---------- INPUT DATA
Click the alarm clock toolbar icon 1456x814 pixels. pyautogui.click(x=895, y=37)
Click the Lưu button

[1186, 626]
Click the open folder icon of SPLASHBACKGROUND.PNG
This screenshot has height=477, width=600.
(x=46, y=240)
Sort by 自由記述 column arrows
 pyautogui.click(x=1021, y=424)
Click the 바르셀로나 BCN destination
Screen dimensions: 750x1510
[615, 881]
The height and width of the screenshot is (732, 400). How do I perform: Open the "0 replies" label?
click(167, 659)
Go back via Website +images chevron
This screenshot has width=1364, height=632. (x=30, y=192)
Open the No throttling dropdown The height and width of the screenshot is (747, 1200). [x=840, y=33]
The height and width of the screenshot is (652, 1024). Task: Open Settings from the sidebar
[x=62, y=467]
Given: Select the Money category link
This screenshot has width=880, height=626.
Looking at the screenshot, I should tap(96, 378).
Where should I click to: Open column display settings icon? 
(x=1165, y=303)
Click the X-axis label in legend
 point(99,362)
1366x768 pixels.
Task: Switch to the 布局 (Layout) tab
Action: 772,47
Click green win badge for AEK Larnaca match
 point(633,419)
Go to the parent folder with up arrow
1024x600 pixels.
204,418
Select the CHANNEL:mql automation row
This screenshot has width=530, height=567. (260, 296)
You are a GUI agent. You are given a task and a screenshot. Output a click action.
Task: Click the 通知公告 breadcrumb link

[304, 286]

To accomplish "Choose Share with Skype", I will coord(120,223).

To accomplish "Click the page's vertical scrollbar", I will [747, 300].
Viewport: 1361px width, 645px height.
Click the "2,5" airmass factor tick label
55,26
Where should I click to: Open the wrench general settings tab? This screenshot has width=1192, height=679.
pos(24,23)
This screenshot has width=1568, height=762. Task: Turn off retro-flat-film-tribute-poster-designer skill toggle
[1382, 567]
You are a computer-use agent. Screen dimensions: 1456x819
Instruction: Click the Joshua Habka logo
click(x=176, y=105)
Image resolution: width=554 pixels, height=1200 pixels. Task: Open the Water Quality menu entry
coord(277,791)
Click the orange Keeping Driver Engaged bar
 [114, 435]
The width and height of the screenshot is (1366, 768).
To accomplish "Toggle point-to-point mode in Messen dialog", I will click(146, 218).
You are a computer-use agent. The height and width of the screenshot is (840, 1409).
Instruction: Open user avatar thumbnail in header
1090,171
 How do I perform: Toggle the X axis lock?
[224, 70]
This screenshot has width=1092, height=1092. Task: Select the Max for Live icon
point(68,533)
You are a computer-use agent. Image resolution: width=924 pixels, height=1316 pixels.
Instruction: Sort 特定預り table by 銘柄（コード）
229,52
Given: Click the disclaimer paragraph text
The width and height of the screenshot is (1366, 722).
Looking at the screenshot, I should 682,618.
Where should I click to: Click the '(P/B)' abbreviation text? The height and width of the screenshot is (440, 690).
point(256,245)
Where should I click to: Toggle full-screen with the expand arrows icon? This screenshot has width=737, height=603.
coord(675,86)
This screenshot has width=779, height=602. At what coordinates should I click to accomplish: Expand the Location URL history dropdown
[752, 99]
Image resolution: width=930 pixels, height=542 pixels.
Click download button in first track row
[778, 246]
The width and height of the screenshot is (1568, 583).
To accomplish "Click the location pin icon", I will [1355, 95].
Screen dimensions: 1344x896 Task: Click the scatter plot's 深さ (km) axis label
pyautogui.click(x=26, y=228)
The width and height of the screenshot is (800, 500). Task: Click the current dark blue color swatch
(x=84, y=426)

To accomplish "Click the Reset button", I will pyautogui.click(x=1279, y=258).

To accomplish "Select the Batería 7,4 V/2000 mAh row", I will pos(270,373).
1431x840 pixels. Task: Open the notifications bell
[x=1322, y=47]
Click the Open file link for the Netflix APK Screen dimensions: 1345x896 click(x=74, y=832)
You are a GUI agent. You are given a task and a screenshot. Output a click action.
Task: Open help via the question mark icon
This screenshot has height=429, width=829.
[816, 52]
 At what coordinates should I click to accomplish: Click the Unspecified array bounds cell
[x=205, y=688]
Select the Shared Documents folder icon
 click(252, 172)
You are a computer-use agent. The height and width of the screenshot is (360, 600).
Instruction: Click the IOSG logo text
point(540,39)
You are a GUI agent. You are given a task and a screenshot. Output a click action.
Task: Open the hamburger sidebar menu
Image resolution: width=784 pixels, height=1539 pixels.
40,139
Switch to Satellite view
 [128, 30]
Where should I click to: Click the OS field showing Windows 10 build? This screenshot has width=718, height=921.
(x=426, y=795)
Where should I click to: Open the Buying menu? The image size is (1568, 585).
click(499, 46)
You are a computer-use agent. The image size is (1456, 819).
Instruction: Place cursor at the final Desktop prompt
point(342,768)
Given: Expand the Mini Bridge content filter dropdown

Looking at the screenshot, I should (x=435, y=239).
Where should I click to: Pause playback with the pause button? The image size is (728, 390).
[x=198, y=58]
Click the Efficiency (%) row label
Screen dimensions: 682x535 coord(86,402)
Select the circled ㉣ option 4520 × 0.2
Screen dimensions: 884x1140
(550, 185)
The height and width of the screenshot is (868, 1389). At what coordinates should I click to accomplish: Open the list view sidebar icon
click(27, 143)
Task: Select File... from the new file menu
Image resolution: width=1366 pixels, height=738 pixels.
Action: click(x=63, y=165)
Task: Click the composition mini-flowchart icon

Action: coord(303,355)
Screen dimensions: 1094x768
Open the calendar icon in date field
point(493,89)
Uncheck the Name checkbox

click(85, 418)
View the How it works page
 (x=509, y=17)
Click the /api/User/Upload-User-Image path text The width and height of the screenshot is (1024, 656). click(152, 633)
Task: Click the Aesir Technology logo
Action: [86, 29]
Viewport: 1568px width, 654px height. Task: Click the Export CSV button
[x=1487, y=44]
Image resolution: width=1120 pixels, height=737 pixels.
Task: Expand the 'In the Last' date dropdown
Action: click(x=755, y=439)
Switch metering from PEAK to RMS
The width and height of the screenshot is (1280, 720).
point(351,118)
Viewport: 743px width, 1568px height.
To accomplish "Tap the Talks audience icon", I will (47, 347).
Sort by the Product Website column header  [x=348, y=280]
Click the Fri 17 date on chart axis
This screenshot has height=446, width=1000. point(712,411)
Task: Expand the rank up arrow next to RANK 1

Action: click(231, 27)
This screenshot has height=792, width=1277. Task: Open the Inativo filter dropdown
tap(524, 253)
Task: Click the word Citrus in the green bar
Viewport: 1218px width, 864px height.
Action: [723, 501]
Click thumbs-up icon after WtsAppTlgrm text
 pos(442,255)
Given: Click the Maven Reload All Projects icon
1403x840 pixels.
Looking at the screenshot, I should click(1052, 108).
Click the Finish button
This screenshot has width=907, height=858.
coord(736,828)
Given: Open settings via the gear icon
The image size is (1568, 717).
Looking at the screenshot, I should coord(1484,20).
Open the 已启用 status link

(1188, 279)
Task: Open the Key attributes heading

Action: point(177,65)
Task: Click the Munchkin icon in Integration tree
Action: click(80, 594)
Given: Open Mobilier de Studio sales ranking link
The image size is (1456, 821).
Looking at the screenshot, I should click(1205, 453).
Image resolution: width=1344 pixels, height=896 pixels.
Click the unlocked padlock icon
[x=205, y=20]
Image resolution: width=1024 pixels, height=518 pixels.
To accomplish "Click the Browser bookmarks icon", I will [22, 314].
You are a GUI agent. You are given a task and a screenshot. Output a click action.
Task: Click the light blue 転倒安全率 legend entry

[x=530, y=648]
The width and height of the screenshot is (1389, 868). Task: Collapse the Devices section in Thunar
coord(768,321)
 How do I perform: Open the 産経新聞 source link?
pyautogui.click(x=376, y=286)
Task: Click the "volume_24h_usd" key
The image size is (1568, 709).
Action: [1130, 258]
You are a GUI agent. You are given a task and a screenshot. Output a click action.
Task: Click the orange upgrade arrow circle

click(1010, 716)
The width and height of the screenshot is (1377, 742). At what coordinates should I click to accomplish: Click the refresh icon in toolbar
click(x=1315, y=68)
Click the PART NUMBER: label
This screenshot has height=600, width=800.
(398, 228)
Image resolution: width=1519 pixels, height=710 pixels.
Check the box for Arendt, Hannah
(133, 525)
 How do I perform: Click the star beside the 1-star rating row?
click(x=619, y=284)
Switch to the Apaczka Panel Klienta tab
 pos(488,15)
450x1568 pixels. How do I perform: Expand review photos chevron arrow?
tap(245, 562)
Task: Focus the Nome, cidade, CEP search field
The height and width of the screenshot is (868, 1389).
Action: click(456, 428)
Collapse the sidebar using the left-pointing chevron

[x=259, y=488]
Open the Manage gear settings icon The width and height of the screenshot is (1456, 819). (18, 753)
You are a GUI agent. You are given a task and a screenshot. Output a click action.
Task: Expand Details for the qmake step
--------------------
> GOAL OF THE EXERCISE:
From the listing, extract the section that starts with the line containing "Given: Expand the" and ends with the line containing "Action: click(x=755, y=439)", including both of those lines. Reproduce each line without any changes.

> RESPONSE:
Given: Expand the Mini Bridge content filter dropdown

Looking at the screenshot, I should (x=435, y=239).
Where should I click to: Pause playback with the pause button? The image size is (728, 390).
[x=198, y=58]
Click the Efficiency (%) row label
Screen dimensions: 682x535 coord(86,402)
Select the circled ㉣ option 4520 × 0.2
Screen dimensions: 884x1140
(550, 185)
The height and width of the screenshot is (868, 1389). At what coordinates should I click to accomplish: Open the list view sidebar icon
click(27, 143)
Task: Select File... from the new file menu
Image resolution: width=1366 pixels, height=738 pixels.
Action: click(x=63, y=165)
Task: Click the composition mini-flowchart icon

Action: coord(303,355)
Screen dimensions: 1094x768
Open the calendar icon in date field
point(493,89)
Uncheck the Name checkbox

click(85, 418)
View the How it works page
 (x=509, y=17)
Click the /api/User/Upload-User-Image path text The width and height of the screenshot is (1024, 656). click(152, 633)
Task: Click the Aesir Technology logo
Action: [86, 29]
Viewport: 1568px width, 654px height. Task: Click the Export CSV button
[x=1487, y=44]
Image resolution: width=1120 pixels, height=737 pixels.
Task: Expand the 'In the Last' date dropdown
Action: click(x=755, y=439)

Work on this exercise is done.